# TASK:
Lines before the one containing "How do I perform: Open" are not wanted; restate the rest below word for word, through the last line, but drop any pictures.
::: PROVIDED MATERIAL :::
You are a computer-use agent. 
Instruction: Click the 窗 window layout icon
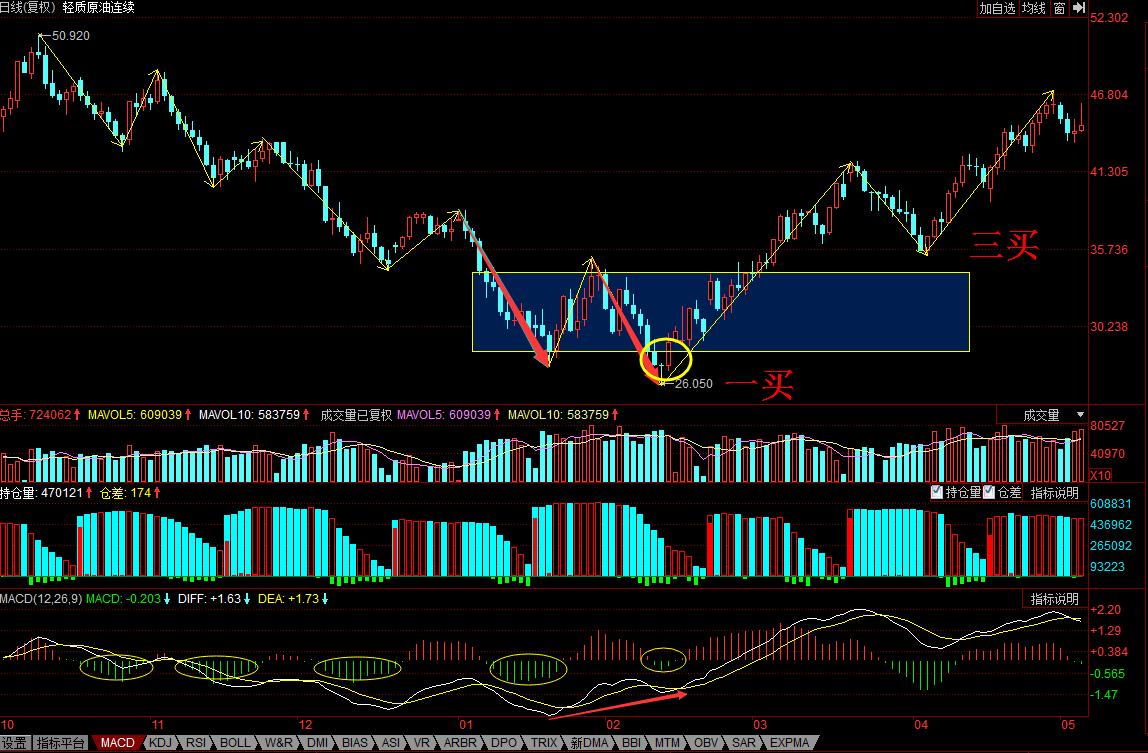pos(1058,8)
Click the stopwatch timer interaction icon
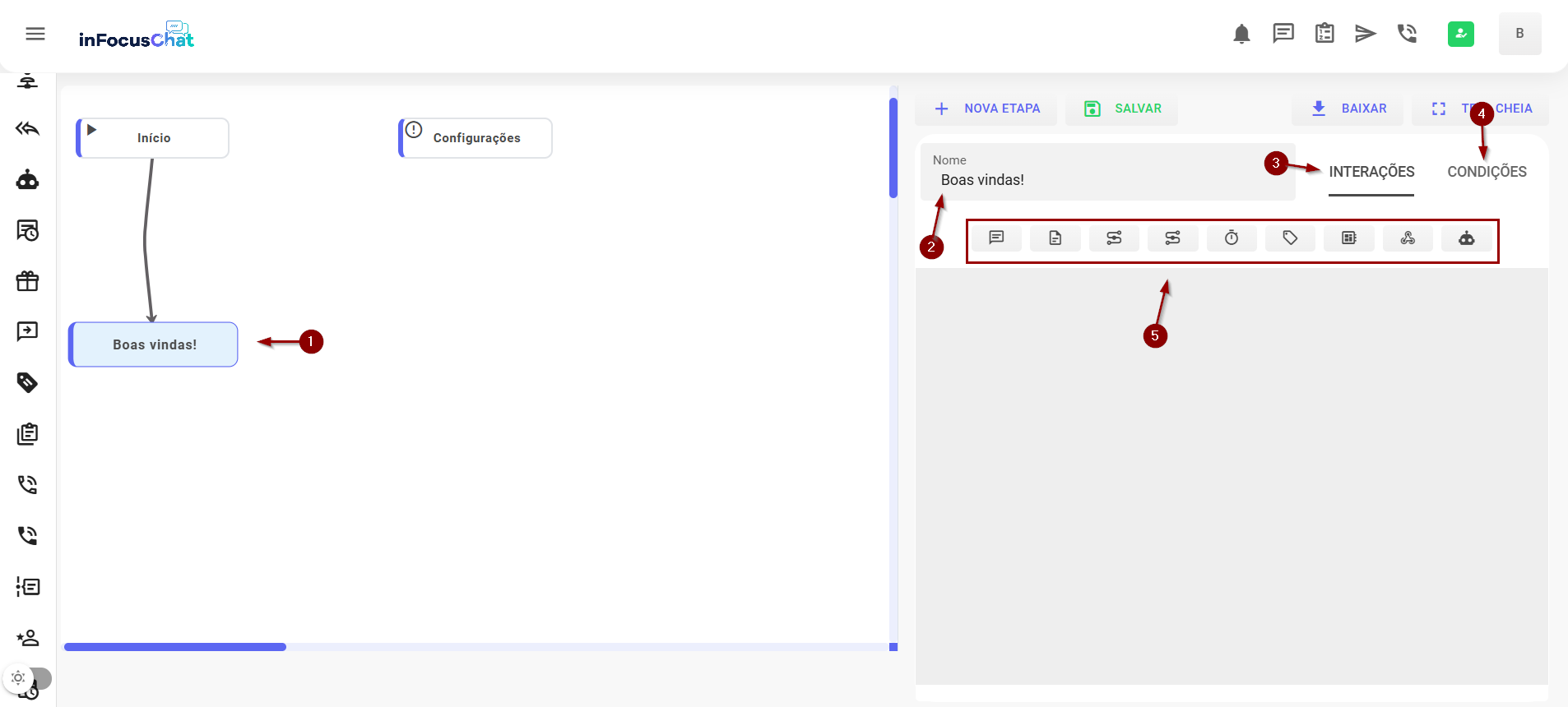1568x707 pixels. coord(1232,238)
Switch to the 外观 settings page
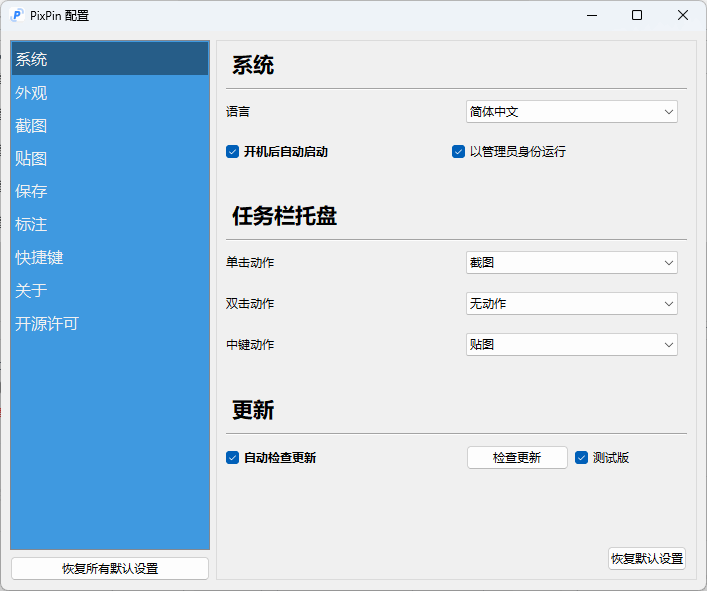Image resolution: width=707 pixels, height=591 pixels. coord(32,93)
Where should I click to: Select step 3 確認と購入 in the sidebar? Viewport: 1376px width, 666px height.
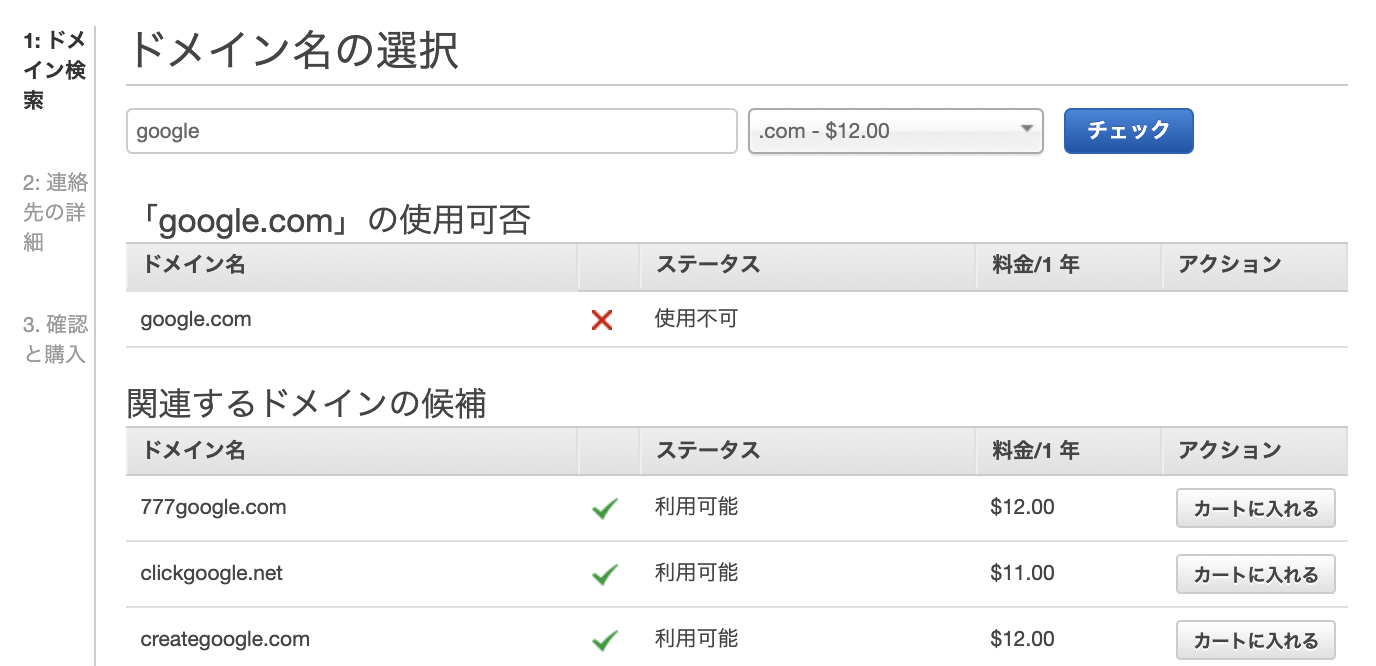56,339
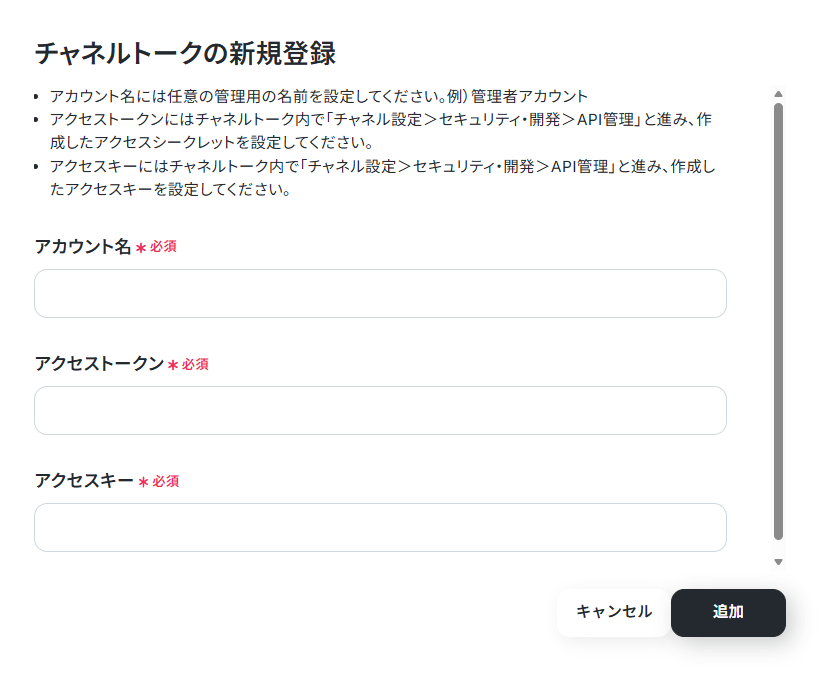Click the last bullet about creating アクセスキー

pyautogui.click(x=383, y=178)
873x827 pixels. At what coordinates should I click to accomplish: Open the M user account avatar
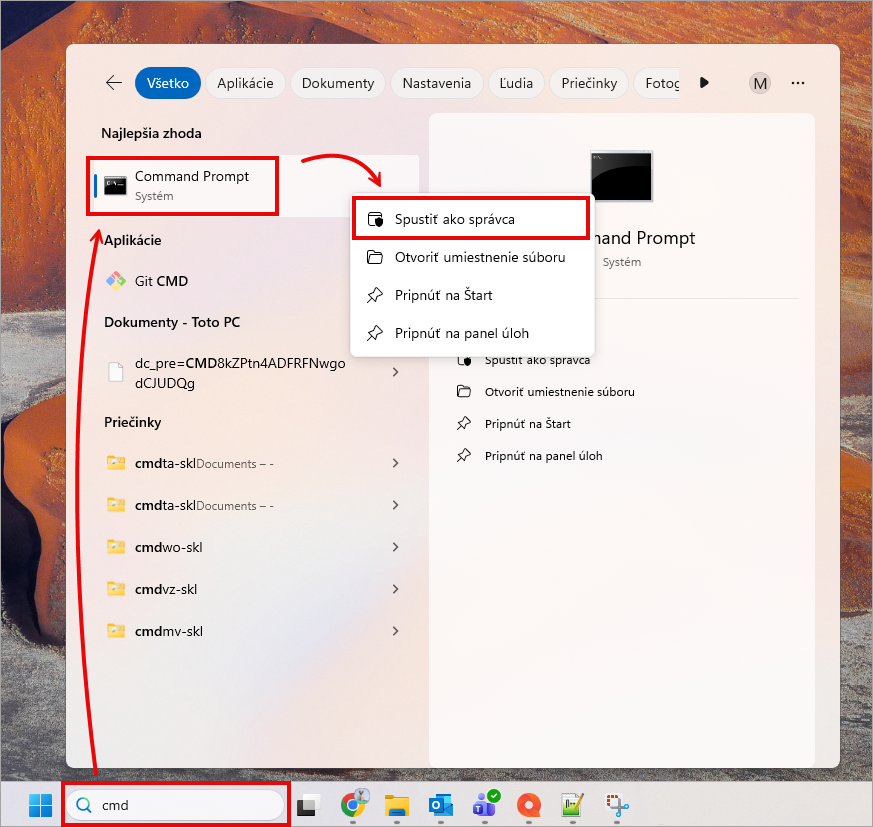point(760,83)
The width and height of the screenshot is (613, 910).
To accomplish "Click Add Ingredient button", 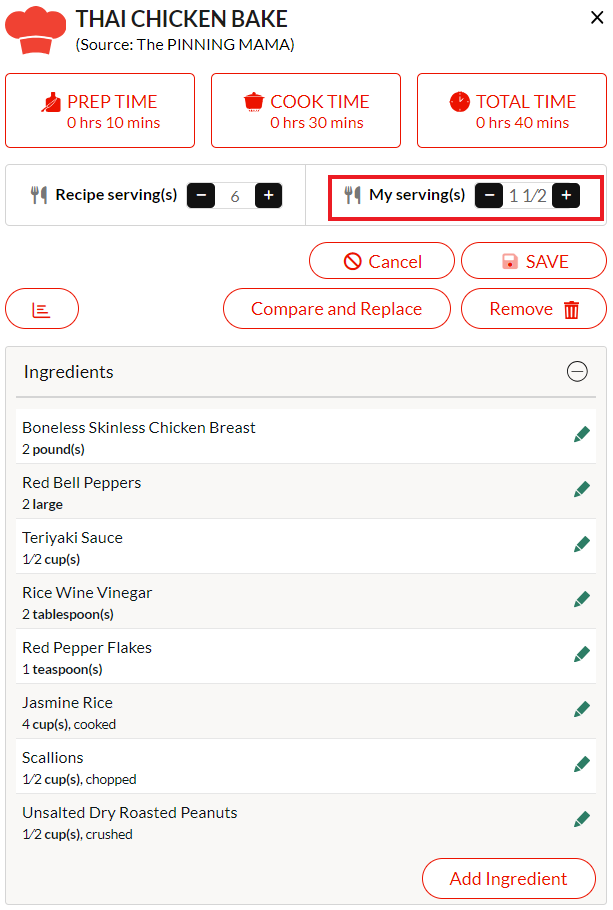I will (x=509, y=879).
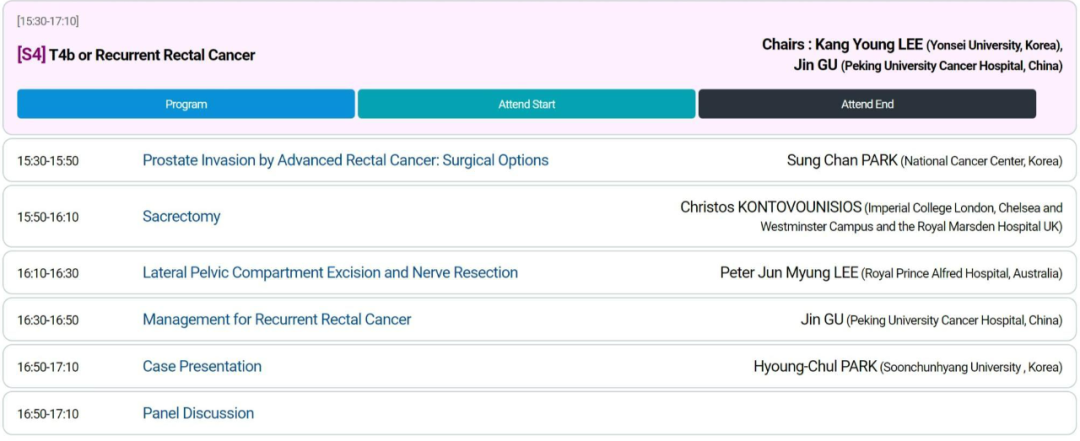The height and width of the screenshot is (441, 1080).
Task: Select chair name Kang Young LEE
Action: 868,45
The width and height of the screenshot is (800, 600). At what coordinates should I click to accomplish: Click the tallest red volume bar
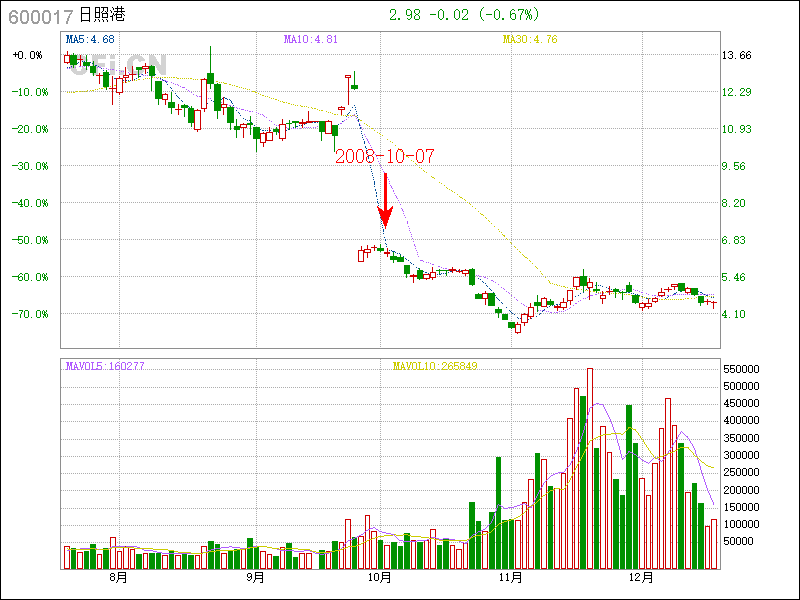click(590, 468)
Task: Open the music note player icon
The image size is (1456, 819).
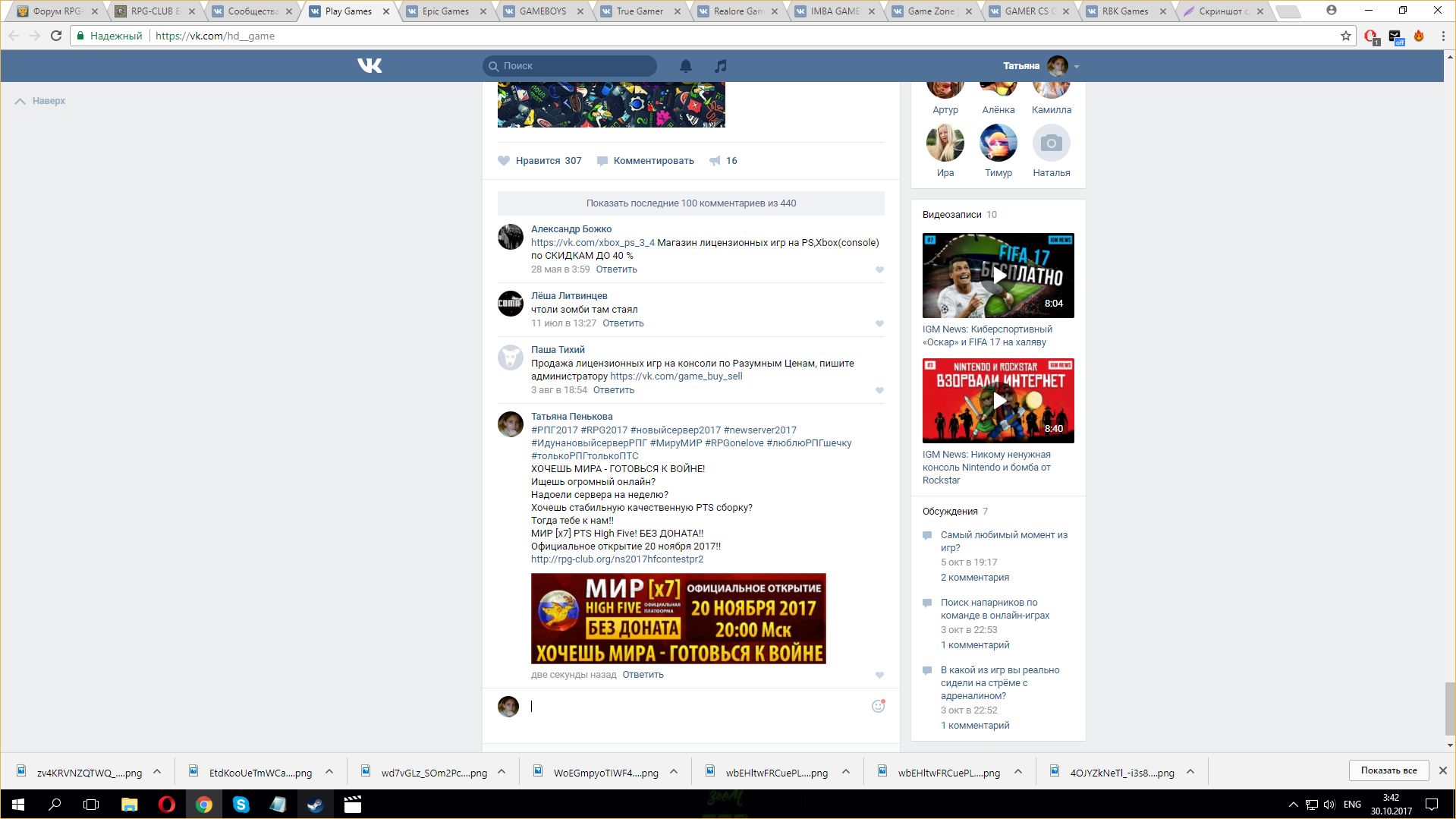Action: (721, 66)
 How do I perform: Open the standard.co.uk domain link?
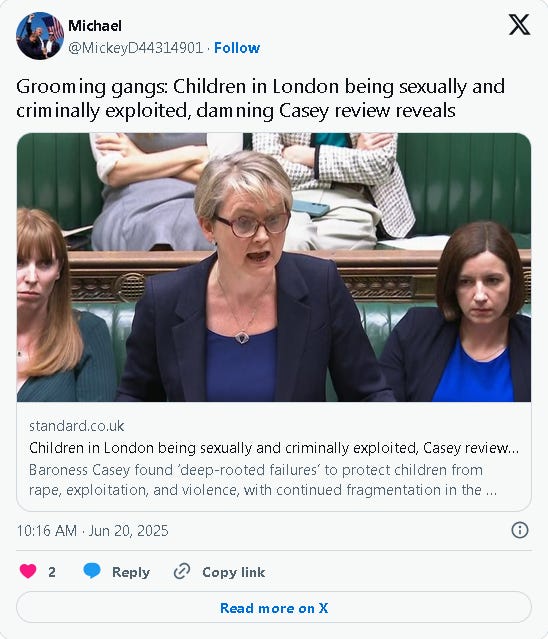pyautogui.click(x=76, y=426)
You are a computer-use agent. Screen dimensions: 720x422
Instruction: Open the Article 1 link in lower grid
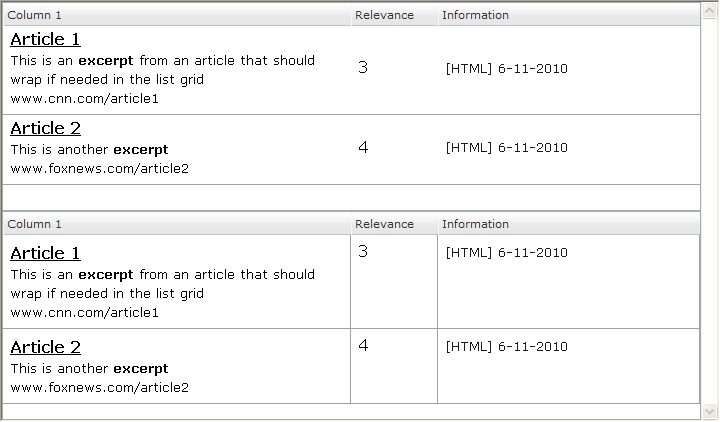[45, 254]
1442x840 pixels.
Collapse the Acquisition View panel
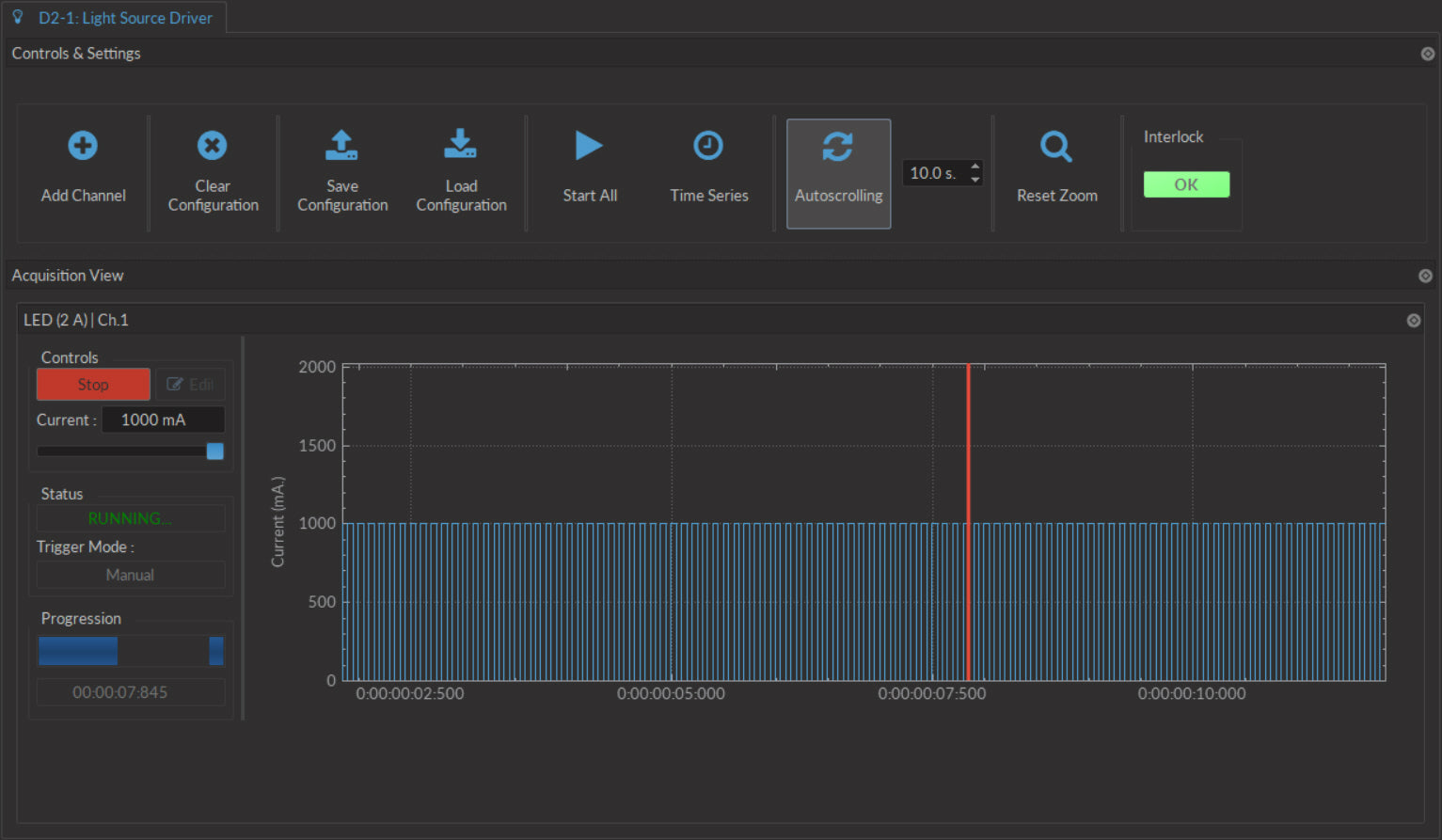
:::
# WRITTEN REPLY:
 How do I perform: Open the standard.co.uk domain link?
pyautogui.click(x=76, y=426)
You are a computer-use agent. Screen dimensions: 720x422
Instruction: Open the Article 1 link in lower grid
[45, 254]
1442x840 pixels.
Collapse the Acquisition View panel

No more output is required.